(Stated task)
Update the data below by replacing each "Open" with "Select", leaving everything else unchanged, and omit the pictures from your answer.

--- start ---

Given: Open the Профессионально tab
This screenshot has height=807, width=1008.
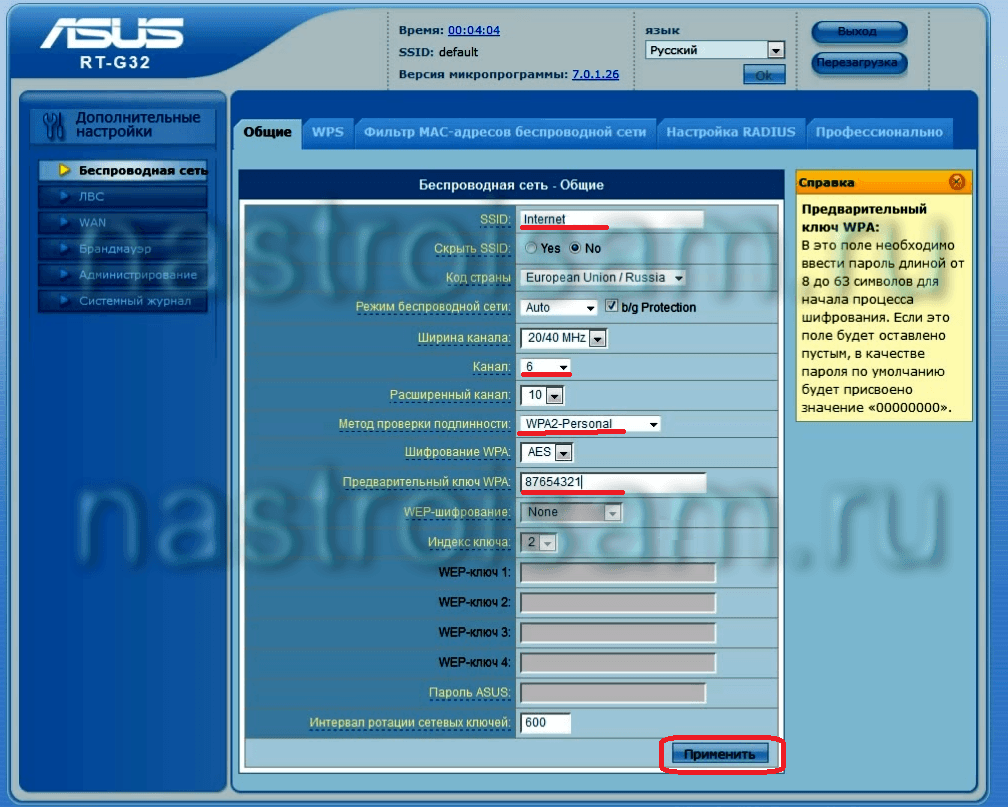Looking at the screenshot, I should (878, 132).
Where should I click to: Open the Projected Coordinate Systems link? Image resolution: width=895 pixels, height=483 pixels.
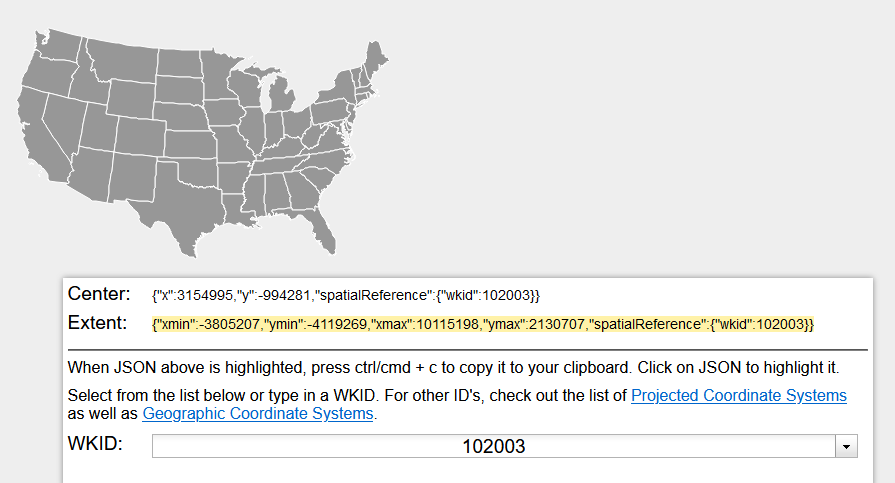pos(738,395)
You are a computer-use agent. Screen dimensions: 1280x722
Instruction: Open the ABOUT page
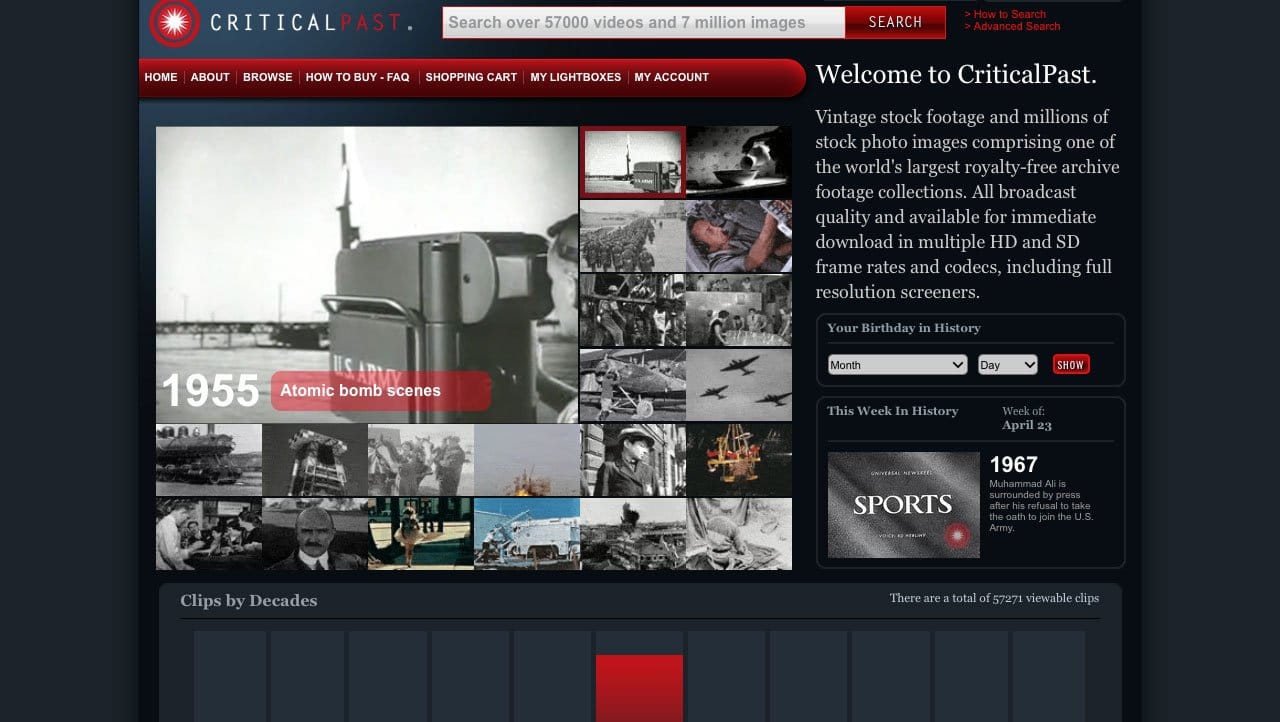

--- end ---

(Answer to the task)
Given: Select the Профессионально tab
This screenshot has height=807, width=1008.
Looking at the screenshot, I should (878, 132).
Where should I click to: Select the Projected Coordinate Systems link? Image resolution: width=895 pixels, height=483 pixels.
pos(738,395)
You are a computer-use agent. Screen dimensions: 1280x722
Instruction: Select the ABOUT page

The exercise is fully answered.